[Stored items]
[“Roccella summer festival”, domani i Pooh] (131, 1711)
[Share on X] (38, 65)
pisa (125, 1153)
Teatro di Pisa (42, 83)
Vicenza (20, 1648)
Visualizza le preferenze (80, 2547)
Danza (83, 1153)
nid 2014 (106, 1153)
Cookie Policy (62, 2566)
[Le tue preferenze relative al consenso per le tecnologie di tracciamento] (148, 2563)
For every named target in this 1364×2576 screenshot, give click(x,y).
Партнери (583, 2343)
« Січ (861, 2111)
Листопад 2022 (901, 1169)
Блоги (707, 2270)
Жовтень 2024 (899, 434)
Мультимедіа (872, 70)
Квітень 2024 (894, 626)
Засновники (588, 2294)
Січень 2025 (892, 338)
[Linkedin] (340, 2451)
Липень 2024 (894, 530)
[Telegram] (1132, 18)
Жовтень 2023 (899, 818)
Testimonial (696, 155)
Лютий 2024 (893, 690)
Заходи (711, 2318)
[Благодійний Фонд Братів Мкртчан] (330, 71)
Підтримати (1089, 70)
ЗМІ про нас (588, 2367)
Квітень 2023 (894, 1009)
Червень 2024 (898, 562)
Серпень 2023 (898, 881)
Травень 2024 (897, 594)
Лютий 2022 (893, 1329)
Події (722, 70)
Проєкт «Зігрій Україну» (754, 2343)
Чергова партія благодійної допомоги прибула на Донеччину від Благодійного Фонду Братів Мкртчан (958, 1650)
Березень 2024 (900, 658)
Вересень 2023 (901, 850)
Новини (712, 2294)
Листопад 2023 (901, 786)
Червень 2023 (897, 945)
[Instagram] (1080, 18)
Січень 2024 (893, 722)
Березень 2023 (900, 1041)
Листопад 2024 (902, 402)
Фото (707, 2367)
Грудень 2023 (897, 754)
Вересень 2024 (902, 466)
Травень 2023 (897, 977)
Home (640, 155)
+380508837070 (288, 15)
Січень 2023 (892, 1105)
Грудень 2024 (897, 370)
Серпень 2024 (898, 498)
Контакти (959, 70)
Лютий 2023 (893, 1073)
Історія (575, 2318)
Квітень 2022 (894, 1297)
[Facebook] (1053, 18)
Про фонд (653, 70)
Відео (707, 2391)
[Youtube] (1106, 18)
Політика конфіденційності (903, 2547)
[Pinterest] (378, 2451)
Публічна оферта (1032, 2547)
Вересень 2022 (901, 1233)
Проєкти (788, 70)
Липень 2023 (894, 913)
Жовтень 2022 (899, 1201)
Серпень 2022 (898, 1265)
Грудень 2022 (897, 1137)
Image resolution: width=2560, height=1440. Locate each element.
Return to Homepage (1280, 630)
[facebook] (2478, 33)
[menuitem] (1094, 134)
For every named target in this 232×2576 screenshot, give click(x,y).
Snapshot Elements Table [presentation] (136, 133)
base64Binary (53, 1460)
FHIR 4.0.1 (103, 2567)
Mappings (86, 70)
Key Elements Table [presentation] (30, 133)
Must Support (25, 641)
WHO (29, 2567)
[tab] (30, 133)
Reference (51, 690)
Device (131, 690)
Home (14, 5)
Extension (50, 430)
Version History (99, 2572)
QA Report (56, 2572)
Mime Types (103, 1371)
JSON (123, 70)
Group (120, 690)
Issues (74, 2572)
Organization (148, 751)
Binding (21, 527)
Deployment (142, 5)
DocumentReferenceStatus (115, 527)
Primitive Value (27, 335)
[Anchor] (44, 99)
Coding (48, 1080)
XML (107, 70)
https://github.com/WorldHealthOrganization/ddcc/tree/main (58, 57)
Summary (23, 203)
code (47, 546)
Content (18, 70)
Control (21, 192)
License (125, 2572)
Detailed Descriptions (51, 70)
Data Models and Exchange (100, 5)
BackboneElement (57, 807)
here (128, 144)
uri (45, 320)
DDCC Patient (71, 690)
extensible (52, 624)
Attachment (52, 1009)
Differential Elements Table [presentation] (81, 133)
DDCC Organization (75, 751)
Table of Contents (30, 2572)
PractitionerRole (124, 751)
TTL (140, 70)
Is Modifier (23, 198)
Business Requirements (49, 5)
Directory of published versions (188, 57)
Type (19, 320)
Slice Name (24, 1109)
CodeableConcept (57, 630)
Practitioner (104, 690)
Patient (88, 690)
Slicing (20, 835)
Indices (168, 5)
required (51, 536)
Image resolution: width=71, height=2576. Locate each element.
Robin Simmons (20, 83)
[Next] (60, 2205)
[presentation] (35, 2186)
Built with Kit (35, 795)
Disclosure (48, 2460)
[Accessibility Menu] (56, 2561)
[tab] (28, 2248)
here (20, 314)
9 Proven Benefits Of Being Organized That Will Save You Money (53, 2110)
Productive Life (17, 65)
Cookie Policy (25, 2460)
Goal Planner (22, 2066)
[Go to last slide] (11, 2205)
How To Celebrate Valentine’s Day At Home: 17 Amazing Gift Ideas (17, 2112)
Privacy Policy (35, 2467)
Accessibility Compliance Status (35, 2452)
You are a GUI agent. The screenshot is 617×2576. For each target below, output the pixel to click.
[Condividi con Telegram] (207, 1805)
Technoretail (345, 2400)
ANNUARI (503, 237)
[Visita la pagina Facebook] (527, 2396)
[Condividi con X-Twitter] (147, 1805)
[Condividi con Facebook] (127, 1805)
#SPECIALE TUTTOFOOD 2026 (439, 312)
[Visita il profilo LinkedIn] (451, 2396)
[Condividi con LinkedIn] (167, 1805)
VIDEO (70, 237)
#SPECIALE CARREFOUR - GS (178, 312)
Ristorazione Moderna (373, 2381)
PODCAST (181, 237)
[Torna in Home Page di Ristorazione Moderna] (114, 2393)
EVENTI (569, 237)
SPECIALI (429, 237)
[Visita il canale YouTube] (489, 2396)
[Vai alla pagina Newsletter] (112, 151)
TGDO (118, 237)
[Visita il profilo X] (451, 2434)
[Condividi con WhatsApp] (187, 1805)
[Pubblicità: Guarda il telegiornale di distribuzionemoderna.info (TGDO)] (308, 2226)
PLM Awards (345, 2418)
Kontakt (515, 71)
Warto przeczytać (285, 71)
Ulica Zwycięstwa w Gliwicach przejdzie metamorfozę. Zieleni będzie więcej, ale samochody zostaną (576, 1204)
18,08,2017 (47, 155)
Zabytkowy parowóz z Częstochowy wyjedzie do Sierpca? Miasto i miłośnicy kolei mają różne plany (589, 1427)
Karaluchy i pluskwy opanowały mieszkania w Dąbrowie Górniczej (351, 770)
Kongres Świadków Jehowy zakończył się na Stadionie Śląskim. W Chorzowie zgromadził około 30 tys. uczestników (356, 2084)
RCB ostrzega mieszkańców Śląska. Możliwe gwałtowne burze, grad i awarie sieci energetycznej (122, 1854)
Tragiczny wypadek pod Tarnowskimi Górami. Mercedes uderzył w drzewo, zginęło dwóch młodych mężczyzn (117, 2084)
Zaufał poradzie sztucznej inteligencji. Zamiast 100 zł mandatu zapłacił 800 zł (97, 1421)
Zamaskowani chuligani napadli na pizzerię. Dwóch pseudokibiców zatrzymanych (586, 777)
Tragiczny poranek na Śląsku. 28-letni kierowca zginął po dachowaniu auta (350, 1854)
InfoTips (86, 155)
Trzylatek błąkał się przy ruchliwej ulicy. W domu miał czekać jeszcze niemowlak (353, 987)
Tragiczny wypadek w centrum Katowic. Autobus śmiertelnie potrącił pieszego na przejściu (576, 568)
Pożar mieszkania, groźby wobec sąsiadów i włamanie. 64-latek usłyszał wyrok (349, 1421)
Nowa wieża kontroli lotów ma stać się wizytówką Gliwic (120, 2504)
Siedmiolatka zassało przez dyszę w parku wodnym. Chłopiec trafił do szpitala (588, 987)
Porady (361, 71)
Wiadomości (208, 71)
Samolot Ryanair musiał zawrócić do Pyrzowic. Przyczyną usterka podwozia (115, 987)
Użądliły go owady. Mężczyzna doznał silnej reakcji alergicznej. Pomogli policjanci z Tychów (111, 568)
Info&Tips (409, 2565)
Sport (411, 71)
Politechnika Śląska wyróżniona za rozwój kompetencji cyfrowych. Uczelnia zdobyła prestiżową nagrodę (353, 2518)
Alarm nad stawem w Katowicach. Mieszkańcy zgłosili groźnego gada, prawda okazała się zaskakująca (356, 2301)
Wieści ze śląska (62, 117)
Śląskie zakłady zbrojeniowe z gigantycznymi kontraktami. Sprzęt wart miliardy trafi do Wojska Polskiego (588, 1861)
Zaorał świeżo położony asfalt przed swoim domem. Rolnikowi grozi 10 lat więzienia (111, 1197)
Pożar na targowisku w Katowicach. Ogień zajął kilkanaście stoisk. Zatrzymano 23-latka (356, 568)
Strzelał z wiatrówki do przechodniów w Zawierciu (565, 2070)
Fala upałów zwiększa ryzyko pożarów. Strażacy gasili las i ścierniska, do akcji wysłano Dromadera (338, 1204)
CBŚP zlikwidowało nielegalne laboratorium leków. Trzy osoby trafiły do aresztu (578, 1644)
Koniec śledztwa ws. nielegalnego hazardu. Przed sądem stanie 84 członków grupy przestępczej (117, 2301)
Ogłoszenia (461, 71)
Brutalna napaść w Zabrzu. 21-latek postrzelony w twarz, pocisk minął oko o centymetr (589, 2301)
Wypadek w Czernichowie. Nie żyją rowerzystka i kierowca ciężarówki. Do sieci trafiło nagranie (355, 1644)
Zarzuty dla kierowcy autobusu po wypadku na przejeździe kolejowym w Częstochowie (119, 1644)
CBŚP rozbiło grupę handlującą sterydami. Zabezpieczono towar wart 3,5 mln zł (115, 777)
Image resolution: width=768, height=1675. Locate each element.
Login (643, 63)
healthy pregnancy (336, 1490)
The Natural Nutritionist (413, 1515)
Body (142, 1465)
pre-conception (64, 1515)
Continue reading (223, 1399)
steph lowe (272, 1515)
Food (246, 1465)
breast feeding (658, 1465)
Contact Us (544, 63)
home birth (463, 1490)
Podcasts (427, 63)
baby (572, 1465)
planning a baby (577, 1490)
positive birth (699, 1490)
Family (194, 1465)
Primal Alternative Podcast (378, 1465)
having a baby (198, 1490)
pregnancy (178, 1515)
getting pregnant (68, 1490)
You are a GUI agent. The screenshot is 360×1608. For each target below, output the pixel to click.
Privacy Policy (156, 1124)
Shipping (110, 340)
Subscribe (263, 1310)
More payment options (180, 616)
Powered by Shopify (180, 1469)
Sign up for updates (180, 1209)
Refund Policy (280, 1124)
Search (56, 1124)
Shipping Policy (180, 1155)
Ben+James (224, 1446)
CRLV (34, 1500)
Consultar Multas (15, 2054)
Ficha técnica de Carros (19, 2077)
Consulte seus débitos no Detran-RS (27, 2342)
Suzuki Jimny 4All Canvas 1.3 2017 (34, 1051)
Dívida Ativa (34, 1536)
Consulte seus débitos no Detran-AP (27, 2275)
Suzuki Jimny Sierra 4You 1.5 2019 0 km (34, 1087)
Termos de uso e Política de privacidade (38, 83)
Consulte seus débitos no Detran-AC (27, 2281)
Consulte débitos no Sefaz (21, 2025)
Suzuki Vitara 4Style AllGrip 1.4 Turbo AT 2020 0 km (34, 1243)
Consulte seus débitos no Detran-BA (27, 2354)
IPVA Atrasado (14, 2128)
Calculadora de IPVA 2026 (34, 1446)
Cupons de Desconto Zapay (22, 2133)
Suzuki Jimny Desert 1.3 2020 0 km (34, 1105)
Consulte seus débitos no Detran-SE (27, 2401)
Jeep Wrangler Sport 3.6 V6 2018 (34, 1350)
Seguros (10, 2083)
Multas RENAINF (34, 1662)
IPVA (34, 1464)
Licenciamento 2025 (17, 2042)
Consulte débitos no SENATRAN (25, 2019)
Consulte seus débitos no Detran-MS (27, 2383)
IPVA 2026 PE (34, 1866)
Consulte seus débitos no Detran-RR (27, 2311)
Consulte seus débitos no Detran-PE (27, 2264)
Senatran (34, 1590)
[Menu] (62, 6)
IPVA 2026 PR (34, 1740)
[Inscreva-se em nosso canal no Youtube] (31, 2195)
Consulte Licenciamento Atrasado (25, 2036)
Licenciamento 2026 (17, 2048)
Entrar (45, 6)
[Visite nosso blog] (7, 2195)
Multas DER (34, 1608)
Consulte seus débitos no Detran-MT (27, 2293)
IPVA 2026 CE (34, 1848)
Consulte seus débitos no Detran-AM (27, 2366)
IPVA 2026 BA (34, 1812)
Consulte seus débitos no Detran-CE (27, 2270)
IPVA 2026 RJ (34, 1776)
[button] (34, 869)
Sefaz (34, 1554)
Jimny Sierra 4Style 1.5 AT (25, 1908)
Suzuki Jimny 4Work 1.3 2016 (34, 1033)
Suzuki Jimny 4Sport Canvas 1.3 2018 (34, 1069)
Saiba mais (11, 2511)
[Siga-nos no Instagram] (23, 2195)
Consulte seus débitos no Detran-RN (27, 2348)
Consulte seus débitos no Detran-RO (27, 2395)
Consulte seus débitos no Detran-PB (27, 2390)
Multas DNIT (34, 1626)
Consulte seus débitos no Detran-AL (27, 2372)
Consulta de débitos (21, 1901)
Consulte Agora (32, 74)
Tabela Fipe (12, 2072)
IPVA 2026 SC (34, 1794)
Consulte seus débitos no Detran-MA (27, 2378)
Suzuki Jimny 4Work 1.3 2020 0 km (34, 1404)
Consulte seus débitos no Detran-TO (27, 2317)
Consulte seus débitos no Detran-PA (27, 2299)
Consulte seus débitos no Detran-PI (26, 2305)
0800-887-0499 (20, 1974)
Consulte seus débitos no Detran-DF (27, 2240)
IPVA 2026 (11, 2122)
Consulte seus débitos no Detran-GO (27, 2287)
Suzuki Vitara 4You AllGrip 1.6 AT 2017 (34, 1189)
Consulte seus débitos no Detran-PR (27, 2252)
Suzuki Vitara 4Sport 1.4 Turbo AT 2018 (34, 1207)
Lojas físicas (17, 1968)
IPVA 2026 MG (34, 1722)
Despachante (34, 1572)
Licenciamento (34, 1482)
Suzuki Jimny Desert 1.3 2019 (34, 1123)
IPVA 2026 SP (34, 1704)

Assigned task:
Copy the stretch of the records above that runs from the line with "Tragiczny wypadek pod" through the line with "Zaufał poradzie sztucznej". Both end lines belong in the copy, and nothing else does.

Answer for the task:
Tragiczny wypadek pod Tarnowskimi Górami. Mercedes uderzył w drzewo, zginęło dwóch młodych mężczyzn (117, 2084)
Zaufał poradzie sztucznej inteligencji. Zamiast 100 zł mandatu zapłacił 800 zł (97, 1421)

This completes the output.